Virtual Hill Days have temporarily replace typical Hill visits

Right now, NVHRHep B Foundation, Hep B UnitedNASTAD, and others are hoping to expand the budget for viral hepatitis. The CDC has estimated that it would require an annual commitment of at least 316 million dollars to put the United States on the path towards viral Hepatitis Elimination. The current suggestion is to increase the budget to 134 million, less than half of what the CDC estimated is necessary. While personally, it’s disappointing to imagine a world where people disagree with public health priorities, we have positioned ourselves for modest but strategic gains in funding in this decreased ask. Because at 134 million, that’s still less than 50 cents per person in the United States.

This funding would expand one of the most critical elements of Viral hepatitis elimination, screening. In 2020, the CDC finally expanded screening recommendations to all adults and rescreening people who use injection drugs and during each pregnancy. While the latter has been met with some resistance from OBGYN groups, the other recommendations are slowly being implemented across insurance networks. (this is why OBGYN groups are misguided in their approach) This new recommendation is meaningless without expanded testing, especially in communities disproportionately affected by Viral Hepatitis. That testing is naturally limited by the current meager national funding. State and local efforts have a hard time gathering support without grassroots groups due to the silent stigma of Viral Hepatitis. Enhancing funding for screening in Federally Qualified Medical Centers and other community clinics would expand the reach of Hep C diagnosis into the heart of the #MissingMillions and start to help people where they are. But screening is only the door; it’s important that folks and doctors are ready to help guide and link patients with hepatitis c to treatment and ultimately cure/elimination.

2016 I joined with CalHep to help expand linkage-to-care.

In 2016, CalHep, formerly a program for Project Inform, now a part of the San Francisco Aids Foundation, led an effort to have several targeted linkage to care programs for Hep C in California. In total, the program was successfully funded for three years, with two million going into primarily three linkage-to-care or physician-education programs. It was very successful, but ultimately it would not be extended in 2018 due in part to Gov. Brown’s stance on long-term funding. This program’s total cost was roughly 6 million dollars. This is a familiar figure to me, as my bill to insurance total sits at a bit over 6 million dollars for all of my care as a Hep C patient since diagnosis. Efforts like CalHep are scattered throughout the country and have been empowered by local campaigns like End Hep C S.F. and Hep Free NYC. These grassroots groups are the backbone of Viral Hepatitis elimination in the U.S., and are in place ready to be empowered by increased funding. Groups like Hep Free Hawaii, like End Hep C San Diego, work as private-public partnerships with stakeholder groups. Most elimination campaigns are paired with or work with local Harm Reduction groups. This is a natural fit, as there is no way to eliminate hep c without addressing its most common transmission route, intravenous drug use. Harm Reduction groups add to the grassroots power of Hep C elimination. As folks at End Hep S.F. have seen, when people are cured of HCV, they accomplish secondary goals and may have an easier time controlling their substance use; it is an incredible state change being free of viral hepatitis, an otherwise death sentence. Grassroots organizations aren’t just here in the United States, NoHep is worldwide; as a program from the World Health Organization and World Hepatitis Alliance, it serves to connect and share data with micro-elimination movements around the world. This is our time to come together and end viral hepatitis. We have the tools: Vaccines for Hep A and B, and Curative treatments for Hep C; we have the people willing to do the work, now we need support.)

-=-=-

EXERCISE
Answer these questions from the text on viral hepatitis funding:
(a) What minimum annual amount did the CDC estimate is needed to put the United States on the path toward viral hepatitis elimination?
(b) In 2020, to whom did the CDC expand screening recommendations, and when does it call for rescreening?
(c) NoHep is a program from which two organizations?

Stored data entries

-=-=-

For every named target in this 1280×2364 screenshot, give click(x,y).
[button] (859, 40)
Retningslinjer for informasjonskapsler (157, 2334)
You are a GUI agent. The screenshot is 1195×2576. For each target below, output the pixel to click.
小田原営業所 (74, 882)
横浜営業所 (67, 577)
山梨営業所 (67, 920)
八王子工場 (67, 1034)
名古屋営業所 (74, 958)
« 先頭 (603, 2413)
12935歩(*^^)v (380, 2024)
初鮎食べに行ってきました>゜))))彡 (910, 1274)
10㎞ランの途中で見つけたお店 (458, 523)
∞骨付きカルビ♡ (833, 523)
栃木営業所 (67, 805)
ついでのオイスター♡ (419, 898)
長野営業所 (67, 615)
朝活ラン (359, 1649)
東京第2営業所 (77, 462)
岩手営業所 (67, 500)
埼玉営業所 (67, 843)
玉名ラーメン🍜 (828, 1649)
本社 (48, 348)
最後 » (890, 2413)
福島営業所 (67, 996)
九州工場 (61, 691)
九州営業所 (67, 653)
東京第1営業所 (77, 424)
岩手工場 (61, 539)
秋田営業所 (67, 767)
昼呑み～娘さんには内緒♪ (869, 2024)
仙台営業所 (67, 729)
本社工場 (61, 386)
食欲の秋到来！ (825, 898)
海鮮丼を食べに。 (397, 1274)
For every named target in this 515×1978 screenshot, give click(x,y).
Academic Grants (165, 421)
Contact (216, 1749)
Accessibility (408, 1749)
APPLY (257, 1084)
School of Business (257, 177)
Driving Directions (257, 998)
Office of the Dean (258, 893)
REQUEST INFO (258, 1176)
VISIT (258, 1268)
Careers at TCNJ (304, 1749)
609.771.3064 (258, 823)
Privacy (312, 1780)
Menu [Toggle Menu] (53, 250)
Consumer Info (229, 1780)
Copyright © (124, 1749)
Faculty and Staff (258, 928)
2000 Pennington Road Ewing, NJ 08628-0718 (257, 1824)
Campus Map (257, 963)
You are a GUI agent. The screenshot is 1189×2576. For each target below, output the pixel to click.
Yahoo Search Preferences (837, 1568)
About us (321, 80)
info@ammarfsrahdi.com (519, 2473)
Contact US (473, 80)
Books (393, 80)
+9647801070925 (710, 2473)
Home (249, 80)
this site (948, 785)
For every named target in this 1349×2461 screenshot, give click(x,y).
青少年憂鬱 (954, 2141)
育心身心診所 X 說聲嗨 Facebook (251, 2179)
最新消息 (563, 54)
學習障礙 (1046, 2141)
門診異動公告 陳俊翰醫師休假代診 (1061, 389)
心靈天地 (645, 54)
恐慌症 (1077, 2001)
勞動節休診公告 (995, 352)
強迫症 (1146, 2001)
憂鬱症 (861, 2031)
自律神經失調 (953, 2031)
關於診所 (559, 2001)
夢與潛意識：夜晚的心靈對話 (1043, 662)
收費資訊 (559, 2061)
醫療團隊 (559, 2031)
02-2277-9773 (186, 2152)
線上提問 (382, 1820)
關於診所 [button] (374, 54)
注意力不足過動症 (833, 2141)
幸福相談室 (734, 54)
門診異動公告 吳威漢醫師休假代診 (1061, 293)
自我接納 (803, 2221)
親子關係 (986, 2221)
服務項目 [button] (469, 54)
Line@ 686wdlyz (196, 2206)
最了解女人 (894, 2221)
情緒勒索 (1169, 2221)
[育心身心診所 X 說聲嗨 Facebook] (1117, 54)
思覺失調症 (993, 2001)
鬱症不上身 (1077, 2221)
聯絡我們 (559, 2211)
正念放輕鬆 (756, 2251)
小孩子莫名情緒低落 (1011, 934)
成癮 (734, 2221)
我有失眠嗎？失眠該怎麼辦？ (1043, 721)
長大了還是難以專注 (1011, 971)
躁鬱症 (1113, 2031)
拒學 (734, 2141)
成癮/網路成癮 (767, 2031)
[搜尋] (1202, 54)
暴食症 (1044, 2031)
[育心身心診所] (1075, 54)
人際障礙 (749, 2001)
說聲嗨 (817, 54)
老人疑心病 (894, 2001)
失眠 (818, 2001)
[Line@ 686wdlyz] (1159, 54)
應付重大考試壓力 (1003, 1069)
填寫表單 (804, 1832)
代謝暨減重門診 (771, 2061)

-=-=-

TASK SOLUTION
(a) At least 316 million dollars a year.
(b) Screening was expanded to all adults. Rescreening is recommended for people who use injection drugs and during each pregnancy.
(c) The World Health Organization and the World Hepatitis Alliance.